Quote the listing word for word, from its opening line through the line containing "pos(15,345)", with both of those lines included.
═════ RECORDED INFORMATION
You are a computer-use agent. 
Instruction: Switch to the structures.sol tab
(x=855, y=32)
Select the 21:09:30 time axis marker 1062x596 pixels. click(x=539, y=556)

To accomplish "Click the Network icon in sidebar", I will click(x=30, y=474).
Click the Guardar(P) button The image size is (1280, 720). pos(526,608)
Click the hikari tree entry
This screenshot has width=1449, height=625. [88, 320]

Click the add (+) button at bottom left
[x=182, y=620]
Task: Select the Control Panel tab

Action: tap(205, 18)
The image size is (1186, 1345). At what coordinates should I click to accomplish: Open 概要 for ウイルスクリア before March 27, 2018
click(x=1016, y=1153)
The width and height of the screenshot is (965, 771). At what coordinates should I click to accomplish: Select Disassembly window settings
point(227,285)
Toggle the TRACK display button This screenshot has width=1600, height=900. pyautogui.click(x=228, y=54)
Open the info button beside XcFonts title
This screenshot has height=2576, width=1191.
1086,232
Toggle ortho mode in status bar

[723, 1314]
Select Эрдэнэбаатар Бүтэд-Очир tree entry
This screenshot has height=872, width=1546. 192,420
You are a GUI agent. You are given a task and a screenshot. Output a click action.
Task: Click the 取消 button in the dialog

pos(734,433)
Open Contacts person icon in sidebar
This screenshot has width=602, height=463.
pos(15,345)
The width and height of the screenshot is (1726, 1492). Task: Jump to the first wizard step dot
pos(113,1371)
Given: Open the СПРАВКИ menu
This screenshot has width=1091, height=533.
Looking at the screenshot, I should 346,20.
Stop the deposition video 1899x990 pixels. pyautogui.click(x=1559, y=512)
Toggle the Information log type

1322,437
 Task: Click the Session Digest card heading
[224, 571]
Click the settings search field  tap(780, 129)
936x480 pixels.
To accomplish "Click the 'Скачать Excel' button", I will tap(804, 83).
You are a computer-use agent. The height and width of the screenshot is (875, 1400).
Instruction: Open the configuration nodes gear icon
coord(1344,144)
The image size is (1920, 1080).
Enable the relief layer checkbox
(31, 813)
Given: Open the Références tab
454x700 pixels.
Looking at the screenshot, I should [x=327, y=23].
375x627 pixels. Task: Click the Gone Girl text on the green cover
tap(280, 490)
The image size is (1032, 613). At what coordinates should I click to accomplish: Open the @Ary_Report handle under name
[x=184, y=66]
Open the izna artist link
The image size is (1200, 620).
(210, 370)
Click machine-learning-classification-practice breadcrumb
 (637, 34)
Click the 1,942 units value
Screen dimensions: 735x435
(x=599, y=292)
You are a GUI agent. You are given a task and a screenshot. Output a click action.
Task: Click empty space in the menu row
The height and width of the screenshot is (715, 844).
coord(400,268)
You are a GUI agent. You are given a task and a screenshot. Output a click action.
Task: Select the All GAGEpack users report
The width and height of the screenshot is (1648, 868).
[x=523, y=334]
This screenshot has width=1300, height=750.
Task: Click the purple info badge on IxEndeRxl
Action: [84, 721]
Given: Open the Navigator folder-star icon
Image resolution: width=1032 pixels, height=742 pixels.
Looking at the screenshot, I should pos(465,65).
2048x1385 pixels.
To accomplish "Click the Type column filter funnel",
══════════
= THE ANSWER =
You are a computer-use agent. 
Instruction: Switch to the structures.sol tab
(x=855, y=32)
Select the 21:09:30 time axis marker 1062x596 pixels. click(x=539, y=556)

To accomplish "Click the Network icon in sidebar", I will click(x=30, y=474).
Click the Guardar(P) button The image size is (1280, 720). pos(526,608)
Click the hikari tree entry
This screenshot has width=1449, height=625. [88, 320]

Click the add (+) button at bottom left
[x=182, y=620]
Task: Select the Control Panel tab

Action: tap(205, 18)
The image size is (1186, 1345). At what coordinates should I click to accomplish: Open 概要 for ウイルスクリア before March 27, 2018
click(x=1016, y=1153)
The width and height of the screenshot is (965, 771). At what coordinates should I click to accomplish: Select Disassembly window settings
point(227,285)
Toggle the TRACK display button This screenshot has width=1600, height=900. pyautogui.click(x=228, y=54)
Open the info button beside XcFonts title
This screenshot has height=2576, width=1191.
1086,232
Toggle ortho mode in status bar

[723, 1314]
Select Эрдэнэбаатар Бүтэд-Очир tree entry
This screenshot has height=872, width=1546. 192,420
You are a GUI agent. You are given a task and a screenshot. Output a click action.
Task: Click the 取消 button in the dialog

pos(734,433)
Open Contacts person icon in sidebar
This screenshot has width=602, height=463.
pos(15,345)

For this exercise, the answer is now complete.